[Short task]: Revise the records below by changing every "Where should I click" to "Where do I click", with nothing else altered.

[Records supplied]:
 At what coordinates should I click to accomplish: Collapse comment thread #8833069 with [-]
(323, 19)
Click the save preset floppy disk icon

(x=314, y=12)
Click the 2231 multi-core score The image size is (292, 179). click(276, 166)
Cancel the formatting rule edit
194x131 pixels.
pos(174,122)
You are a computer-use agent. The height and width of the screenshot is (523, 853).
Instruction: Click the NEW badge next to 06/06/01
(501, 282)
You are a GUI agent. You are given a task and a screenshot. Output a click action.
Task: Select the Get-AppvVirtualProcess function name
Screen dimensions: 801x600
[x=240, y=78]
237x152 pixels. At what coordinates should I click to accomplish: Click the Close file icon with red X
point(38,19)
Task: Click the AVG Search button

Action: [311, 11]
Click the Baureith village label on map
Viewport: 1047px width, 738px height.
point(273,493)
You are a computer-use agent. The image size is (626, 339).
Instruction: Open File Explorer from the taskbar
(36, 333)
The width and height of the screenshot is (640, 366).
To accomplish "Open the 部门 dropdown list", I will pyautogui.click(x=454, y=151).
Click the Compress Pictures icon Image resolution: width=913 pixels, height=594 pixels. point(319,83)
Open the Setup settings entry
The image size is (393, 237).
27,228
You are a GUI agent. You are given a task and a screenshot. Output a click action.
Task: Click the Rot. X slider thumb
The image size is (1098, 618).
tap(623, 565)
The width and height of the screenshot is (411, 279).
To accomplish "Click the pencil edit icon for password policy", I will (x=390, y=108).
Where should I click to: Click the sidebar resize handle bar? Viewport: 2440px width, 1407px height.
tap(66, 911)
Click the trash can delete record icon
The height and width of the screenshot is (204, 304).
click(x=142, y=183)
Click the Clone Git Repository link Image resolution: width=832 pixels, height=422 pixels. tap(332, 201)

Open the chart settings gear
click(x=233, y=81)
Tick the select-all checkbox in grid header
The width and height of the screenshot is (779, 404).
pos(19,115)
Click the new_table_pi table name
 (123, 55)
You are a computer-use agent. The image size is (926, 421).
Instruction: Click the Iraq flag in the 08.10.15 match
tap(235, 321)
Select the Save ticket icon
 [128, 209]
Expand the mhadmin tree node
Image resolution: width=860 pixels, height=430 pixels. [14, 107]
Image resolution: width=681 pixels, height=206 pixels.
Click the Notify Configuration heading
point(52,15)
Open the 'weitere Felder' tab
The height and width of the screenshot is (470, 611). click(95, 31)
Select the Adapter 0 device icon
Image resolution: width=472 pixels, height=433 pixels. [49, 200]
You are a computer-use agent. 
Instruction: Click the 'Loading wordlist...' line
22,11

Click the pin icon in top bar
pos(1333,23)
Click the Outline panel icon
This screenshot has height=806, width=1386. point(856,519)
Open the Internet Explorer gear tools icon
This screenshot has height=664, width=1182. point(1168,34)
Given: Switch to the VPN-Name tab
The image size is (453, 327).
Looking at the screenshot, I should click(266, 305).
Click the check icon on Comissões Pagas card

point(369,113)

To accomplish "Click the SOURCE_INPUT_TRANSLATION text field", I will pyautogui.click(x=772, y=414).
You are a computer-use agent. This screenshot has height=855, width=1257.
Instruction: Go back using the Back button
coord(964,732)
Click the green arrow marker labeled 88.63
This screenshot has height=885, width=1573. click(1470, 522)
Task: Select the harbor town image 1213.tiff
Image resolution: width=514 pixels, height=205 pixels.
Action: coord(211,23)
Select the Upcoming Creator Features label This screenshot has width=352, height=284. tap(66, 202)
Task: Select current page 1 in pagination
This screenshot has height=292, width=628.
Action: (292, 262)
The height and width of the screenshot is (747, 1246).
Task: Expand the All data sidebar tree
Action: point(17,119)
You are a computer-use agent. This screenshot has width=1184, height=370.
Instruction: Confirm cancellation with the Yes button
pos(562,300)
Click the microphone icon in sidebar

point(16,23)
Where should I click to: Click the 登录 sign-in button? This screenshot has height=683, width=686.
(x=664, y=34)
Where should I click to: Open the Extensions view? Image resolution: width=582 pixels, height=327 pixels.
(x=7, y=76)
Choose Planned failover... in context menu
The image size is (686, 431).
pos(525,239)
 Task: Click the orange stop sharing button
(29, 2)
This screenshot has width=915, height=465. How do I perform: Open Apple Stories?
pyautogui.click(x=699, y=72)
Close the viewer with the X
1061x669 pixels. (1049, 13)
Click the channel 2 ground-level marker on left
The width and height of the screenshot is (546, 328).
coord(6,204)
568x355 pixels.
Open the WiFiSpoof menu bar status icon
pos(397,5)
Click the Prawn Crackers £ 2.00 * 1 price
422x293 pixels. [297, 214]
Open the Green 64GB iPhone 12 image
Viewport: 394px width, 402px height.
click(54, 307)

[Task output]:
 At what coordinates should I click to accomplish: Collapse comment thread #8833069 with [-]
(323, 19)
Click the save preset floppy disk icon

(x=314, y=12)
Click the 2231 multi-core score The image size is (292, 179). click(276, 166)
Cancel the formatting rule edit
194x131 pixels.
pos(174,122)
You are a computer-use agent. The height and width of the screenshot is (523, 853).
Instruction: Click the NEW badge next to 06/06/01
(501, 282)
You are a GUI agent. You are given a task and a screenshot. Output a click action.
Task: Select the Get-AppvVirtualProcess function name
Screen dimensions: 801x600
[x=240, y=78]
237x152 pixels. At what coordinates should I click to accomplish: Click the Close file icon with red X
point(38,19)
Task: Click the AVG Search button

Action: [311, 11]
Click the Baureith village label on map
Viewport: 1047px width, 738px height.
point(273,493)
You are a computer-use agent. The image size is (626, 339).
Instruction: Open File Explorer from the taskbar
(36, 333)
The width and height of the screenshot is (640, 366).
To accomplish "Open the 部门 dropdown list", I will pyautogui.click(x=454, y=151).
Click the Compress Pictures icon Image resolution: width=913 pixels, height=594 pixels. point(319,83)
Open the Setup settings entry
The image size is (393, 237).
27,228
You are a GUI agent. You are given a task and a screenshot. Output a click action.
Task: Click the Rot. X slider thumb
The image size is (1098, 618).
tap(623, 565)
The width and height of the screenshot is (411, 279).
To accomplish "Click the pencil edit icon for password policy", I will (x=390, y=108).
Where do I click to: Click the sidebar resize handle bar? Viewport: 2440px width, 1407px height.
tap(66, 911)
Click the trash can delete record icon
The height and width of the screenshot is (204, 304).
click(x=142, y=183)
Click the Clone Git Repository link Image resolution: width=832 pixels, height=422 pixels. tap(332, 201)

Open the chart settings gear
click(x=233, y=81)
Tick the select-all checkbox in grid header
The width and height of the screenshot is (779, 404).
pos(19,115)
Click the new_table_pi table name
 (123, 55)
You are a computer-use agent. The image size is (926, 421).
Instruction: Click the Iraq flag in the 08.10.15 match
tap(235, 321)
Select the Save ticket icon
 [128, 209]
Expand the mhadmin tree node
Image resolution: width=860 pixels, height=430 pixels. [14, 107]
Image resolution: width=681 pixels, height=206 pixels.
Click the Notify Configuration heading
point(52,15)
Open the 'weitere Felder' tab
The height and width of the screenshot is (470, 611). click(95, 31)
Select the Adapter 0 device icon
Image resolution: width=472 pixels, height=433 pixels. [49, 200]
You are a computer-use agent. 
Instruction: Click the 'Loading wordlist...' line
22,11

Click the pin icon in top bar
pos(1333,23)
Click the Outline panel icon
This screenshot has height=806, width=1386. point(856,519)
Open the Internet Explorer gear tools icon
This screenshot has height=664, width=1182. point(1168,34)
Given: Switch to the VPN-Name tab
The image size is (453, 327).
Looking at the screenshot, I should click(266, 305).
Click the check icon on Comissões Pagas card

point(369,113)

To accomplish "Click the SOURCE_INPUT_TRANSLATION text field", I will pyautogui.click(x=772, y=414).
You are a computer-use agent. This screenshot has height=855, width=1257.
Instruction: Go back using the Back button
coord(964,732)
Click the green arrow marker labeled 88.63
This screenshot has height=885, width=1573. click(1470, 522)
Task: Select the harbor town image 1213.tiff
Image resolution: width=514 pixels, height=205 pixels.
Action: coord(211,23)
Select the Upcoming Creator Features label This screenshot has width=352, height=284. tap(66, 202)
Task: Select current page 1 in pagination
This screenshot has height=292, width=628.
Action: (292, 262)
The height and width of the screenshot is (747, 1246).
Task: Expand the All data sidebar tree
Action: point(17,119)
You are a computer-use agent. This screenshot has width=1184, height=370.
Instruction: Confirm cancellation with the Yes button
pos(562,300)
Click the microphone icon in sidebar

point(16,23)
Where do I click to: Click the 登录 sign-in button? This screenshot has height=683, width=686.
(x=664, y=34)
Where do I click to: Open the Extensions view? Image resolution: width=582 pixels, height=327 pixels.
(x=7, y=76)
Choose Planned failover... in context menu
The image size is (686, 431).
pos(525,239)
 Task: Click the orange stop sharing button
(29, 2)
This screenshot has width=915, height=465. How do I perform: Open Apple Stories?
pyautogui.click(x=699, y=72)
Close the viewer with the X
1061x669 pixels. (1049, 13)
Click the channel 2 ground-level marker on left
The width and height of the screenshot is (546, 328).
coord(6,204)
568x355 pixels.
Open the WiFiSpoof menu bar status icon
pos(397,5)
Click the Prawn Crackers £ 2.00 * 1 price
422x293 pixels. [297, 214]
Open the Green 64GB iPhone 12 image
Viewport: 394px width, 402px height.
click(54, 307)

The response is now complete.